*Task:*
As the answer, give exactly the lines of the records below from the one with "The width and height of the screenshot is (920, 545)." through the one with "You are a computer-use", ends included and pictures left out.

Pixel coordinate grounding data
-- Opening Marker --

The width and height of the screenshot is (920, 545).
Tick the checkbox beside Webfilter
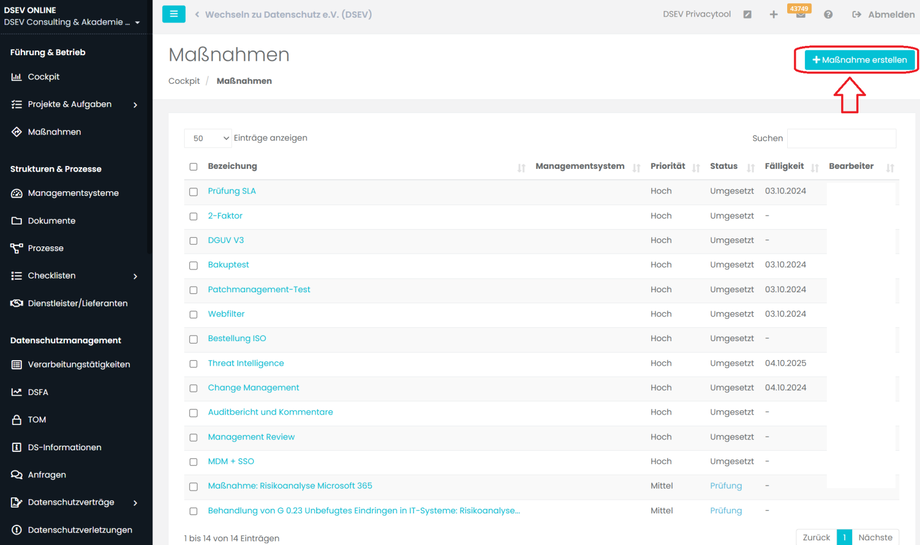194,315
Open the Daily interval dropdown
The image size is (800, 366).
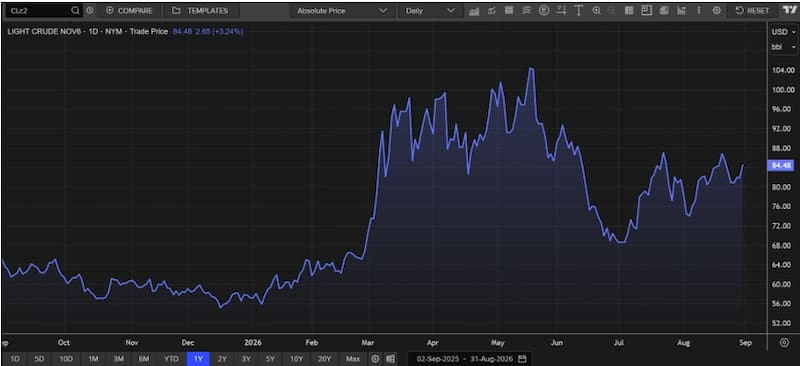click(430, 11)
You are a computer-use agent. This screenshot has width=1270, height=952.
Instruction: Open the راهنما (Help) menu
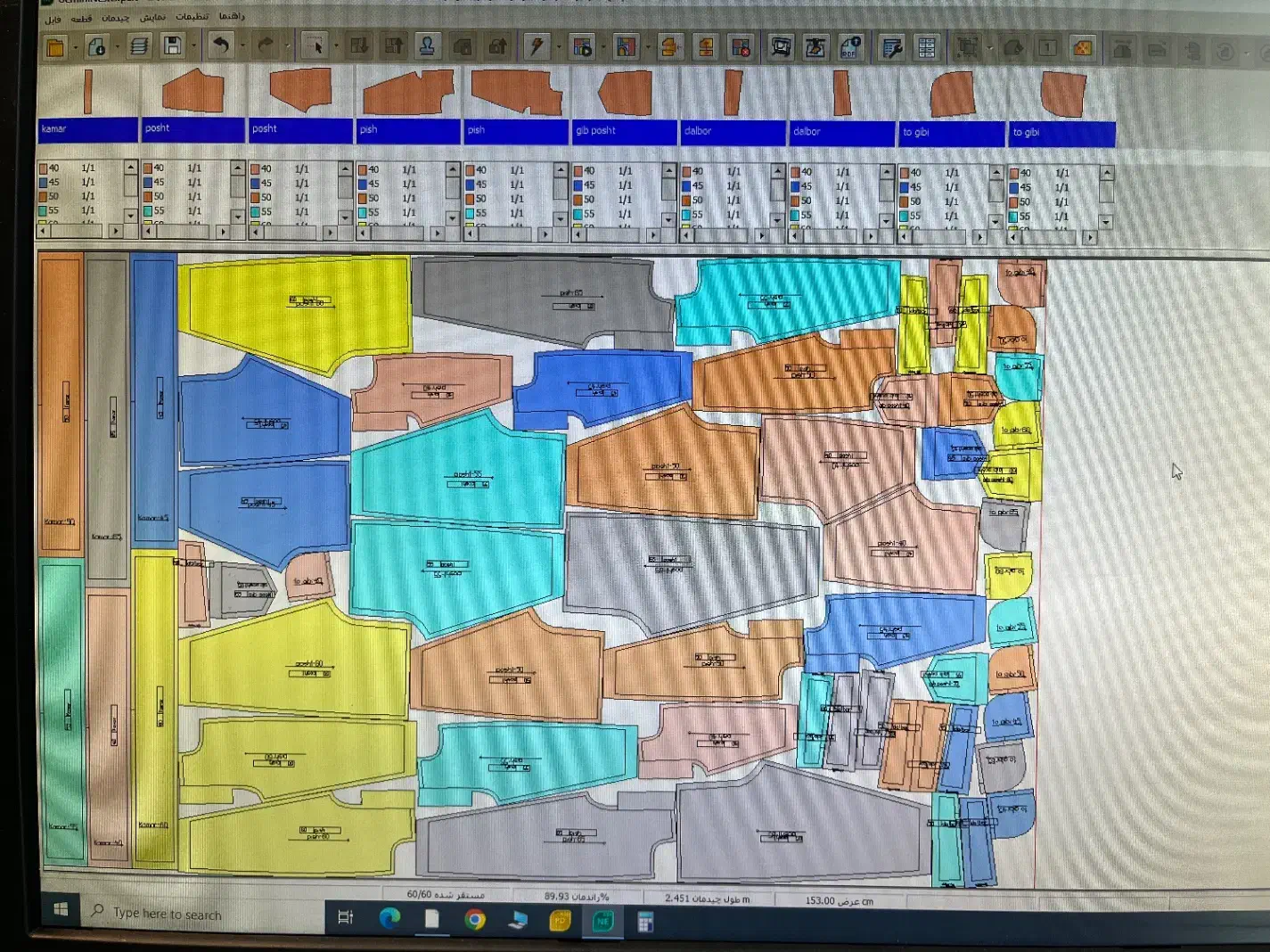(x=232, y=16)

-- Closing Marker --
-- Opening Marker --

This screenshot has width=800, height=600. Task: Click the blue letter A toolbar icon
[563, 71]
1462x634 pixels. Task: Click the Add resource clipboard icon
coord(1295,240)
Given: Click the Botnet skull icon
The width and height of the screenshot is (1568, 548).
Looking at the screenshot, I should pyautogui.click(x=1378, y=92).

-- Closing Marker --
-- Opening Marker --

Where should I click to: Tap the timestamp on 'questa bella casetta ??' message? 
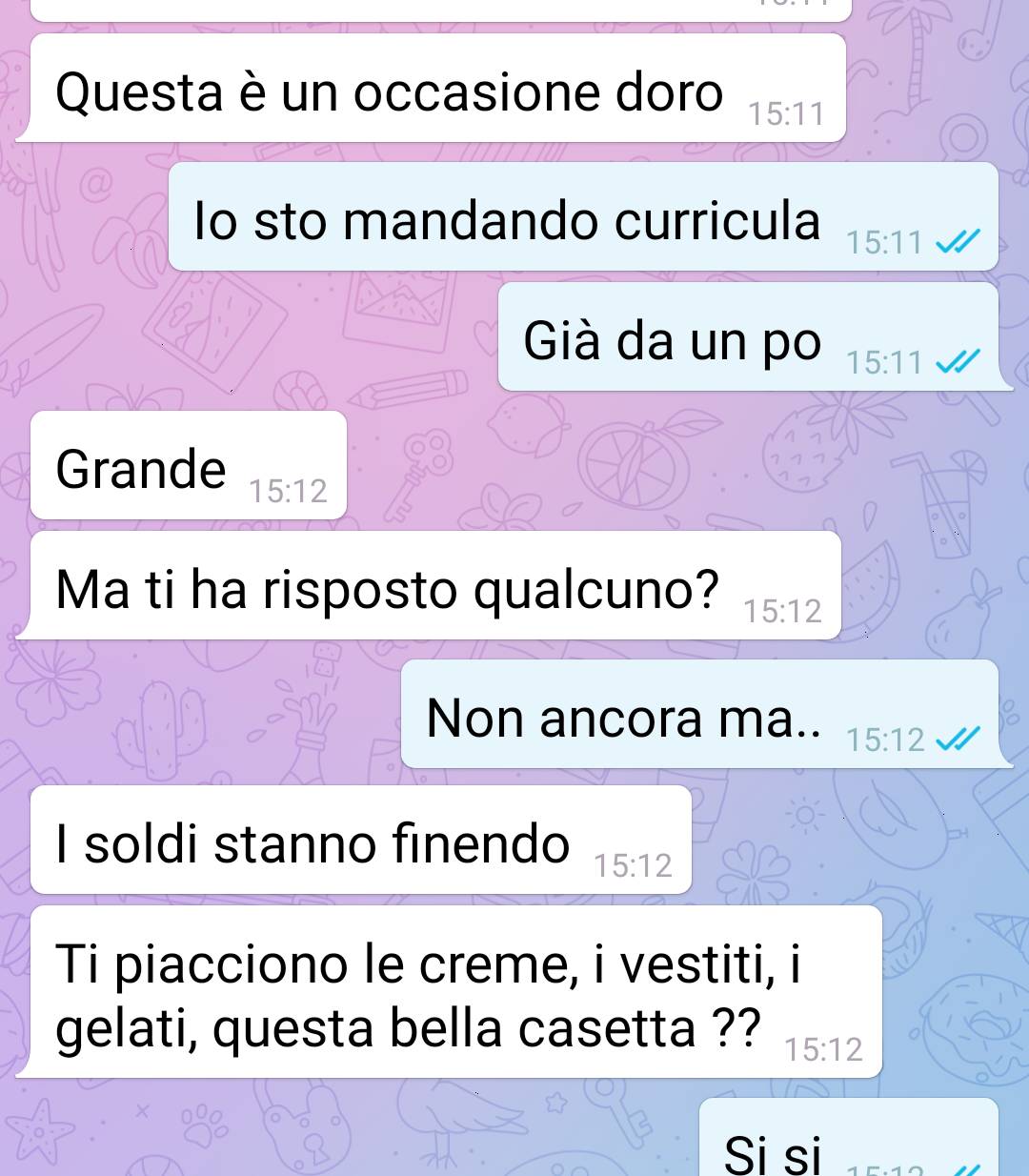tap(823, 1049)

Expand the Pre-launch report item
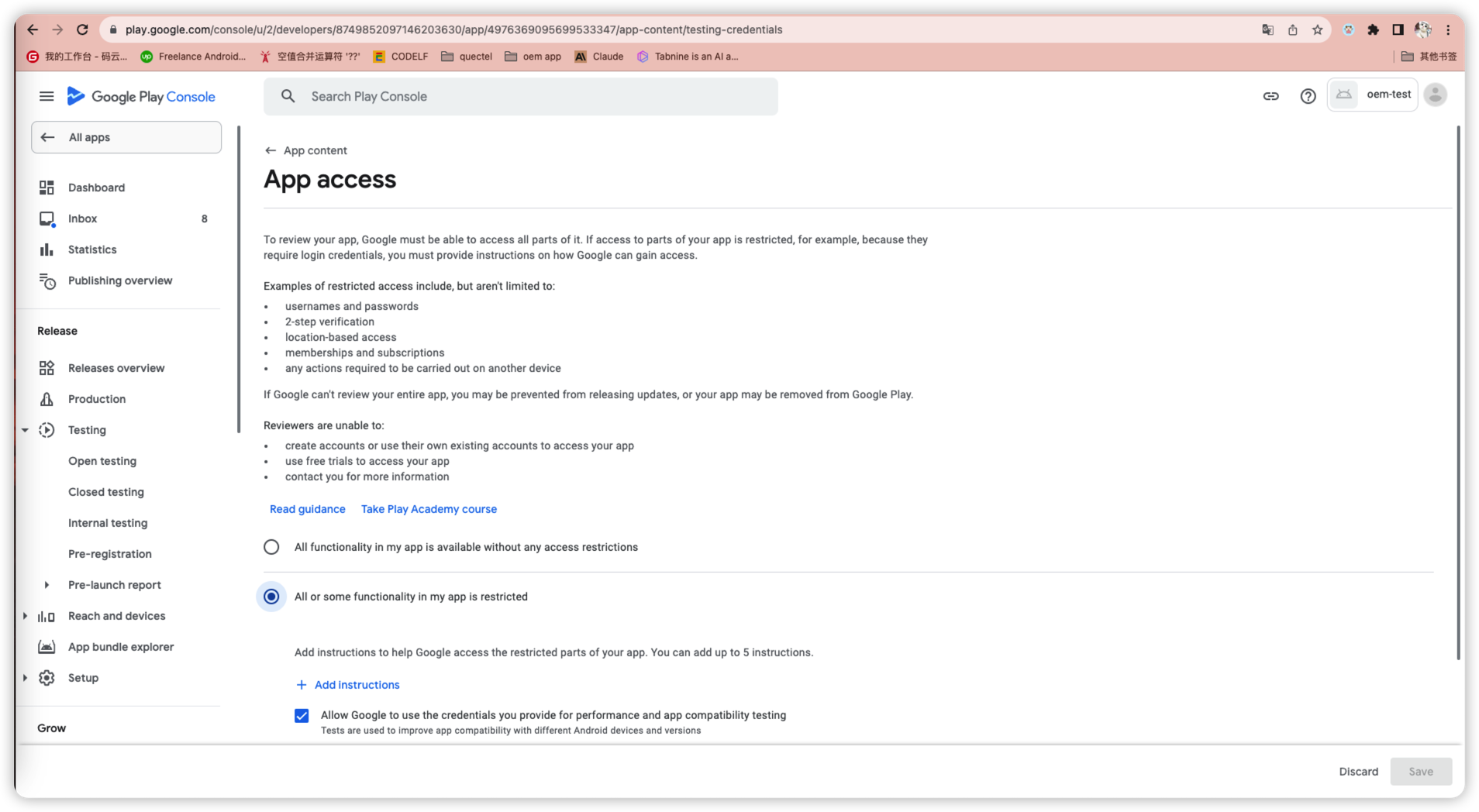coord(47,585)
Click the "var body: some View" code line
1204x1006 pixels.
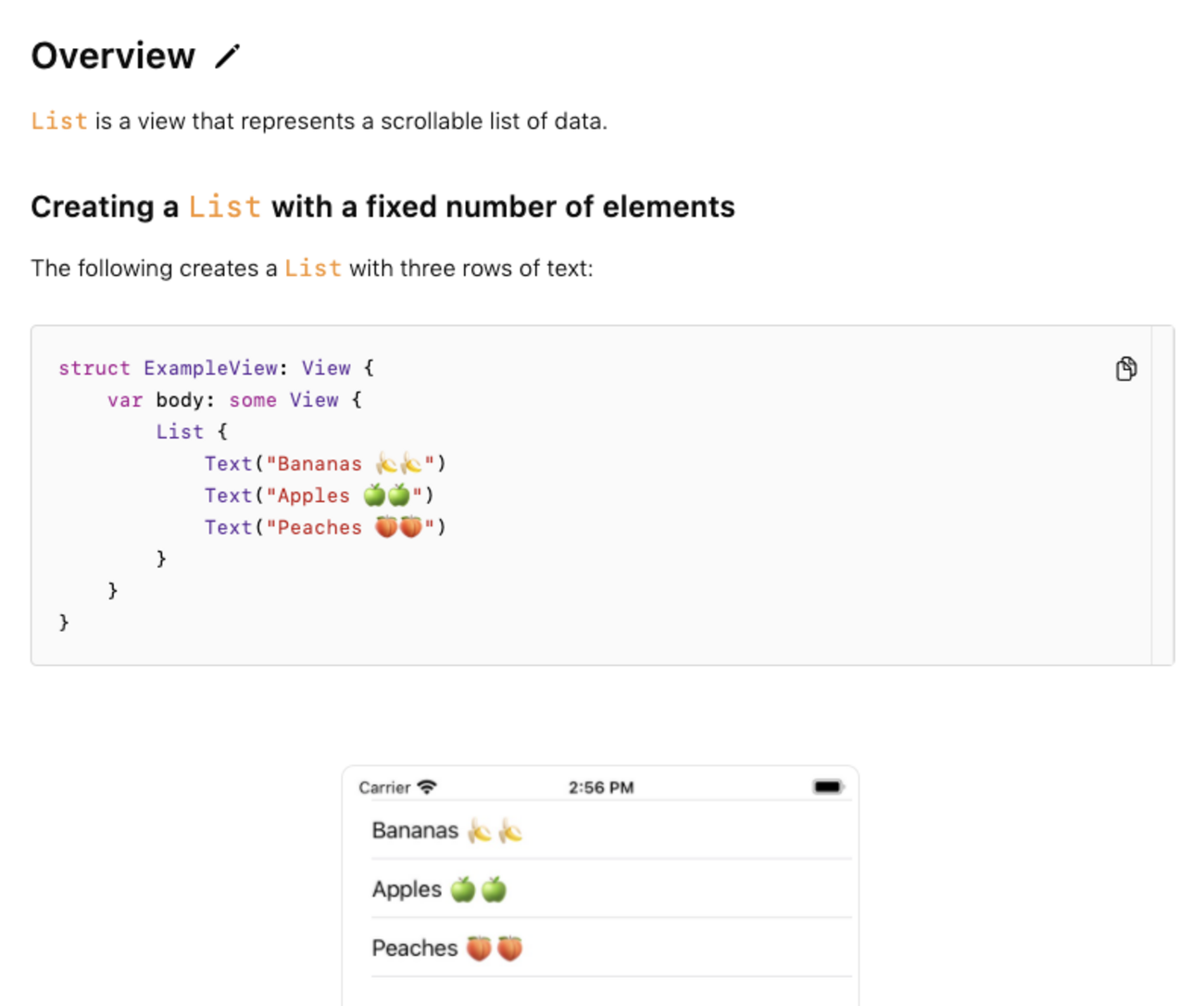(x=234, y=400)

-- Closing Marker --

*Solution to this task:*
The width and height of the screenshot is (920, 545).
Tick the checkbox beside Webfilter
194,315
Open the Daily interval dropdown
The image size is (800, 366).
click(430, 11)
You are a computer-use agent. This screenshot has width=1270, height=952.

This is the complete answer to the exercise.